Castillo's reaction to that play and Jeff Francoeur's to the unassisted game-ending triple play his line drive produced against the Phillies on Aug. 23 were more readily associated with the Mets' season than the two plays that created the most smiles -- Gary Sheffield's 500th career home run against the Brewers on April 17 and Murphy's remarkable behind-the-back flip at first base against the Dodgers in July.
Heading into the 2010 season believing their hitting would be stellar and their pitching might be suspect, the Mets, for a time, defied all expectations. Thanks to a tremendous start to the season from Mike Pelfrey, a strong rookie campaign from Jon Niese and some surprising contributions from R.A. Dickey and Hisanori Takahashi, the Mets stayed in contention throughout the first half of the year on the strength of their pitching -- and despite some consistently inadequate hitting. Other than David Wright, who bounced back to his career offensive norms, Angel Pagan, and rookies Ike Davis and Josh Thole, the Mets could not muster any sort of sustained offense throughout the season. Compounding their issues was the absence of Carlos Beltran, who missed the first half of the season recovering from knee surgery and contributed little after he returned. In late July, the Mets suffered through a 2-9 West Coast trip and never came close to recovering, rapidly tumbling from playoff contention to fourth place in the division. Season-ending injuries to Johan Santana and Francisco Rodriguez did not help things, nor did a chronic oblique problem for shortstop Jose Reyes. The bubble burst. And the Mets finished the season where most expected them to, in fourth.
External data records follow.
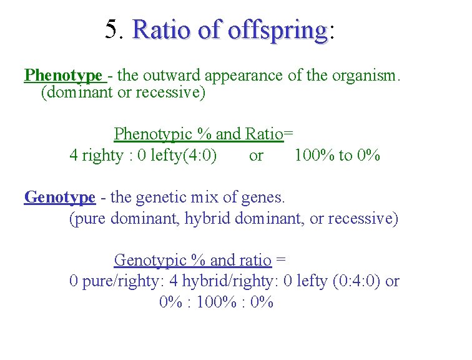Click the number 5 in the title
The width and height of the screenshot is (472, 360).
[x=112, y=28]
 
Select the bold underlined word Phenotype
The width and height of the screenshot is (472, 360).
[x=63, y=76]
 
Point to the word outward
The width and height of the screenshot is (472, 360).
[x=168, y=76]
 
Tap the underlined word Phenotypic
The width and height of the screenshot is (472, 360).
[x=152, y=134]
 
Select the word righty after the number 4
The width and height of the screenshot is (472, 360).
[x=103, y=156]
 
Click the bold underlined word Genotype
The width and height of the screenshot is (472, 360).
[x=60, y=198]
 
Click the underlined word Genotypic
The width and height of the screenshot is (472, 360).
[x=150, y=260]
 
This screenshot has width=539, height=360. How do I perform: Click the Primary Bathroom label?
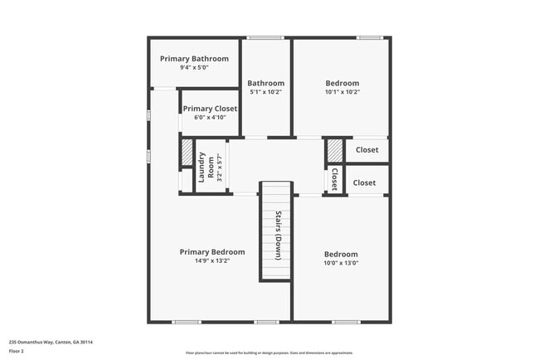click(x=194, y=59)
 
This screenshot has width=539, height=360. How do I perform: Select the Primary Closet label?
click(x=210, y=109)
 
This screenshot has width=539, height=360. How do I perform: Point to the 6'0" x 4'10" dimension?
click(x=210, y=117)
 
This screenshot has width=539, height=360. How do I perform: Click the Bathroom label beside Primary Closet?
click(x=265, y=83)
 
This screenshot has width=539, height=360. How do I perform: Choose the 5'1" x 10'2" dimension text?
click(x=265, y=92)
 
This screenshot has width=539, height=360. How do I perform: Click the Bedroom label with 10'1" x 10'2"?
click(x=342, y=83)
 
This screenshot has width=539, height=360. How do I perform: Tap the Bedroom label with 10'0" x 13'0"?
click(x=341, y=254)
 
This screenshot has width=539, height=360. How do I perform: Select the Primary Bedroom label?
click(x=212, y=251)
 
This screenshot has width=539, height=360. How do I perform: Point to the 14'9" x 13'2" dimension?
click(x=212, y=260)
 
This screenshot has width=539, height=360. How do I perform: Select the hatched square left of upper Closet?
click(x=333, y=150)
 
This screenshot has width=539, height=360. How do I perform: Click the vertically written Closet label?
click(x=334, y=179)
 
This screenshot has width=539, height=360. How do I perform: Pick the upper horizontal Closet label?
click(x=367, y=150)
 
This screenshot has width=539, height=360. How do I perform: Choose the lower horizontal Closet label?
click(x=364, y=182)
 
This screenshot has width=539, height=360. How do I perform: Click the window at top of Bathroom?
click(x=265, y=37)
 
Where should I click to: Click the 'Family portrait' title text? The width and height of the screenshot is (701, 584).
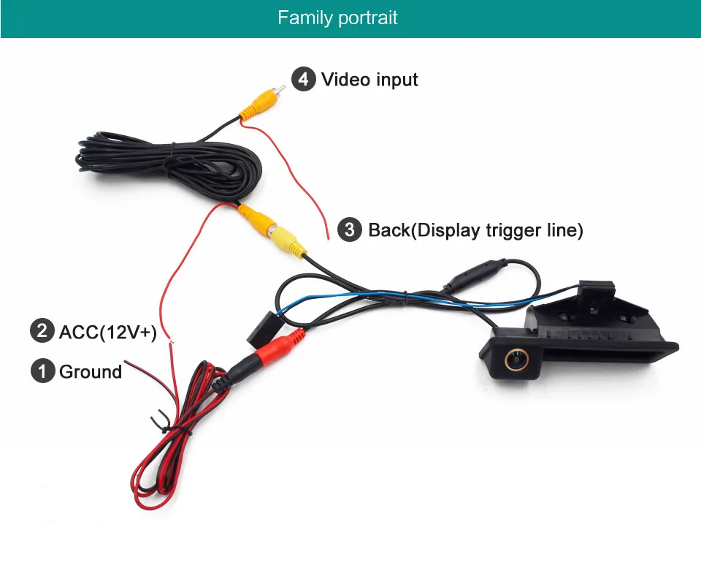337,18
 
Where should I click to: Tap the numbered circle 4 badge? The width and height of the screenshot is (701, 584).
303,79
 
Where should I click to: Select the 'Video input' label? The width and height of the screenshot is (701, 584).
369,79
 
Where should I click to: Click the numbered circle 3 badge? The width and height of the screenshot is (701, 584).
350,230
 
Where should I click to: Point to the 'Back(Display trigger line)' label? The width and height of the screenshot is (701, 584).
475,230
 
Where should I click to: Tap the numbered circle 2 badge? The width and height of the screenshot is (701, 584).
42,332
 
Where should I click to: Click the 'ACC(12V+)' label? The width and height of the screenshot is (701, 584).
107,333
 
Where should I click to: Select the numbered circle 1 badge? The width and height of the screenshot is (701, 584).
42,371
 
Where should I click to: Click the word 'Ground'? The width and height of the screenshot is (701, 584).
91,372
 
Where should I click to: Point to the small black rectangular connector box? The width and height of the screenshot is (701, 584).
263,329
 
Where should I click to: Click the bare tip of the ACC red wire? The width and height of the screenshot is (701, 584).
171,338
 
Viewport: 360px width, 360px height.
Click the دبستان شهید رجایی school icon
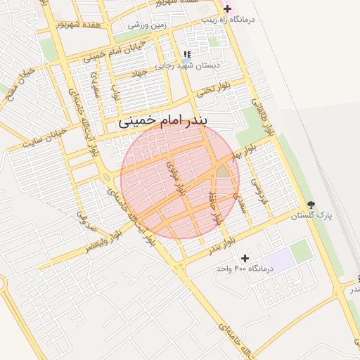click(x=186, y=54)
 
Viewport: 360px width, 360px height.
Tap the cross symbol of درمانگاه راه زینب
click(x=226, y=9)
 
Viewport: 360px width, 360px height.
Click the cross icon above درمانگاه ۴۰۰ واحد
click(x=245, y=259)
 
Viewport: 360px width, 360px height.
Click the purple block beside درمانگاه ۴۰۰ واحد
click(x=280, y=261)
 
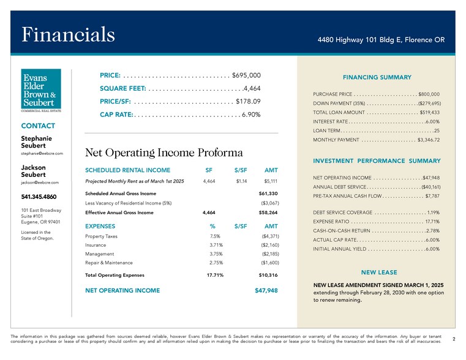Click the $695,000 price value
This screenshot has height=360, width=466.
click(x=247, y=75)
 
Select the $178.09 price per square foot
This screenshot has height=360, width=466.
click(x=248, y=101)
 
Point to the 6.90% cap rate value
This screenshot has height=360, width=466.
click(x=251, y=114)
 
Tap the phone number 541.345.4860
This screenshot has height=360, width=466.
click(x=39, y=197)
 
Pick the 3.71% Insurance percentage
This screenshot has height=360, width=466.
click(x=215, y=245)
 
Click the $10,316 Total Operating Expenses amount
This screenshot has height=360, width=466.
click(x=269, y=276)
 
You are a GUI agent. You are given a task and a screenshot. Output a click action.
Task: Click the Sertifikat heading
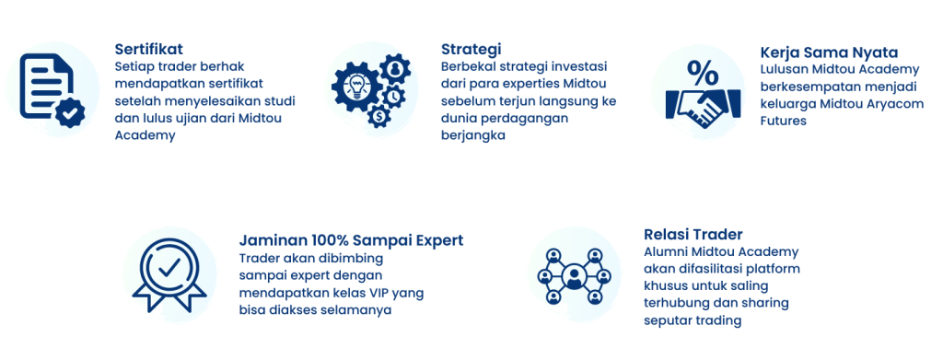point(148,49)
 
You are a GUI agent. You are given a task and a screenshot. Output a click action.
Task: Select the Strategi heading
point(471,50)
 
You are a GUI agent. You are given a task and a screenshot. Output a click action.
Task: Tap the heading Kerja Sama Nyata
point(829,52)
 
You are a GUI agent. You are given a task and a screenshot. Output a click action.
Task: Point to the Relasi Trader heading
point(693,234)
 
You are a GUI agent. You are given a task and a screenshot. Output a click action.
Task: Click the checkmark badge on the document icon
point(70,111)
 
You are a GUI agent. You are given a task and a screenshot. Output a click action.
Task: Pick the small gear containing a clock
point(393,96)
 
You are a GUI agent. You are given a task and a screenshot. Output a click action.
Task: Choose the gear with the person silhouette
point(395,69)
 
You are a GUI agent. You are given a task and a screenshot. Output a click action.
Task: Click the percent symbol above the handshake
point(703,74)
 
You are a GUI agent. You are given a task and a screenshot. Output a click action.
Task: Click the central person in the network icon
point(575,276)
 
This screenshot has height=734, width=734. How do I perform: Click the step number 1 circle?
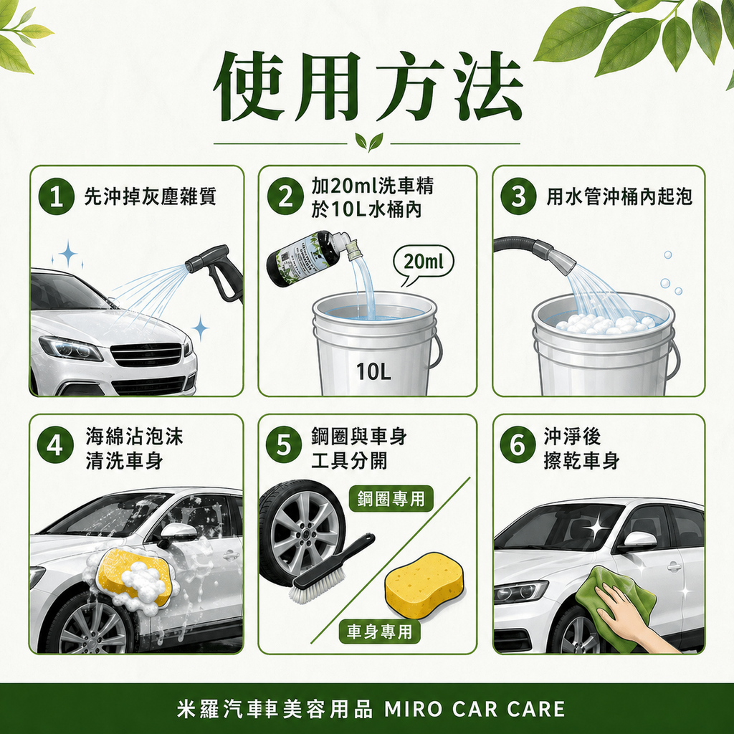[59, 196]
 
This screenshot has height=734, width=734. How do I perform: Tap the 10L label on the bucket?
[374, 371]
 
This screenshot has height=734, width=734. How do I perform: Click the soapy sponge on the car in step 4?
[135, 576]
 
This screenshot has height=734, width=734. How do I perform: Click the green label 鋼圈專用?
[391, 499]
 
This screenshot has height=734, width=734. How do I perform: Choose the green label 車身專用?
[379, 631]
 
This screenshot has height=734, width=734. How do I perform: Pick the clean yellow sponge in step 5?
[424, 585]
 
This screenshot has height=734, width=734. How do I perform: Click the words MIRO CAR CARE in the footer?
[475, 710]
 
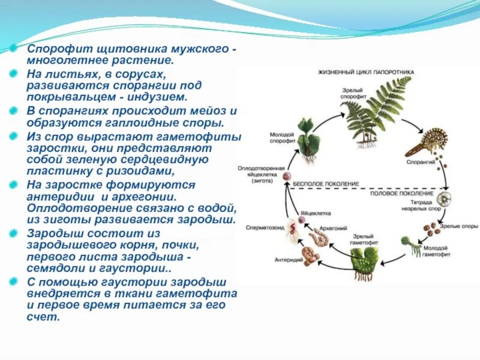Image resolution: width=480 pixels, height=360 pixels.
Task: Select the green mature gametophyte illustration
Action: point(365,259)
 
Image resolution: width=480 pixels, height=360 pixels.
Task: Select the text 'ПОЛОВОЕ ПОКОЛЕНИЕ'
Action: point(401,193)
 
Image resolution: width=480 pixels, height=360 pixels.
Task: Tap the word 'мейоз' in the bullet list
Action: point(209,112)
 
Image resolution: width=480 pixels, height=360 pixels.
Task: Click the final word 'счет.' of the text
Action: point(43,316)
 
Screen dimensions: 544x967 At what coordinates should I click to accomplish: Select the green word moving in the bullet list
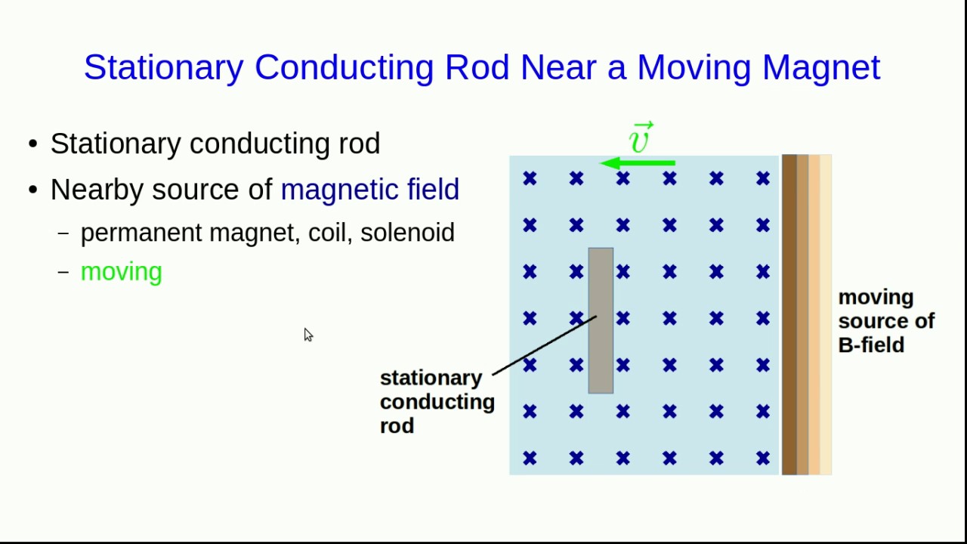coord(121,272)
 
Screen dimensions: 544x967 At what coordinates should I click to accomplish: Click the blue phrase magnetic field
coord(369,190)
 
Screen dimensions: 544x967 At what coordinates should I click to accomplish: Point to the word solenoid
coord(407,233)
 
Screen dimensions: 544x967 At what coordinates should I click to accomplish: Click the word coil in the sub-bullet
coord(330,233)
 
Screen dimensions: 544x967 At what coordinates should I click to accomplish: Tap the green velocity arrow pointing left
coord(638,163)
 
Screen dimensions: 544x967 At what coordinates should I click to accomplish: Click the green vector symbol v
coord(640,139)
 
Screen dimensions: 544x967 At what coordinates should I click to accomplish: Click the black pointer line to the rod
coord(544,345)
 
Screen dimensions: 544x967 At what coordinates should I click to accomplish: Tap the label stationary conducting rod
coord(437,401)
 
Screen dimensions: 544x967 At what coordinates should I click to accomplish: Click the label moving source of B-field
coord(885,321)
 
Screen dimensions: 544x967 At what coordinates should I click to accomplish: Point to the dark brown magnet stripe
coord(789,314)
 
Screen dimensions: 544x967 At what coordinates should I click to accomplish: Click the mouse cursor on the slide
coord(307,335)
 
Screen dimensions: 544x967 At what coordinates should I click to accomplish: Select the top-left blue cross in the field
coord(530,178)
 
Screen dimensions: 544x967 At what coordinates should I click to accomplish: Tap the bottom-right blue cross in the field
coord(762,458)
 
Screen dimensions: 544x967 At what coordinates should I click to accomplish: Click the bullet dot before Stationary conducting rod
coord(32,144)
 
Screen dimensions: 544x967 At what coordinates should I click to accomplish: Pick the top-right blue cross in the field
coord(762,178)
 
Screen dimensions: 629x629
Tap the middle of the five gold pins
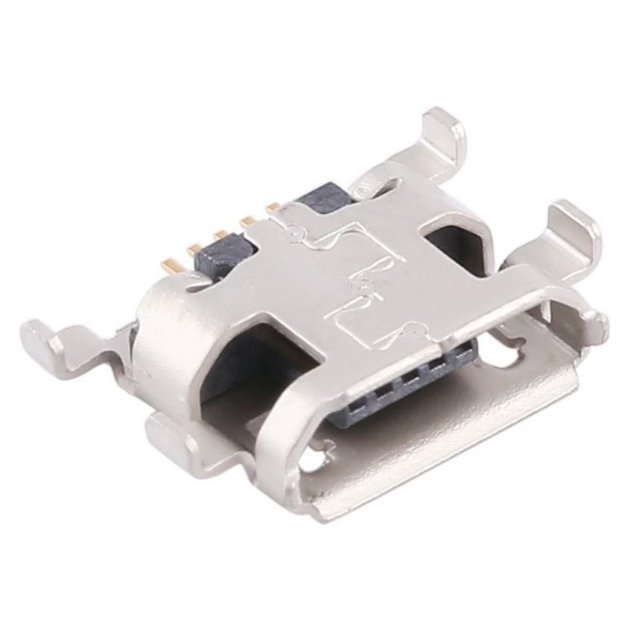point(221,236)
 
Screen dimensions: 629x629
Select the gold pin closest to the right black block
point(273,207)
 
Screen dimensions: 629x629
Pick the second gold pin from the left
point(195,249)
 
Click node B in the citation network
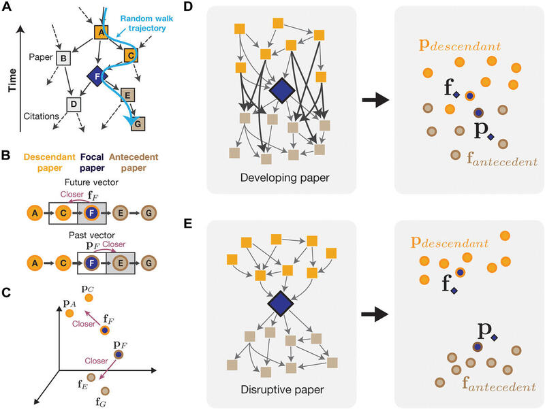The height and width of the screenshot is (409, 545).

They simply took a circuitous route to get there.
Another surprising first half melted into another disappointment in 2011 for the Mets, who remained in contention into July. But another spate of serious injuries -- this time to David Wright, Ike Davis and Daniel Murphy -- undermined the Mets, as did the midseason trades of Carlos Beltran and Francisco Rodriguez. Not helping matters was the fact that Johan Santana's rehab from left shoulder surgery took months longer than originally anticipated, knocking out the Mets' best pitcher for the entirety of the season.
Without Santana, the Mets spent most of the early summer holding things together with Scotch tape, a consistent starting rotation and ample heaps of Jose Reyes, who submitted arguably the best individual half-season in franchise history. But Reyes also struggled with injuries down the stretch, despite rebounding to win the batting title with a controversial bunt single on the final day of the season. It was his last act as a Met. Two months later, Reyes signed with the Marlins, further distancing the Mets from their more successful incarnations of the recent past.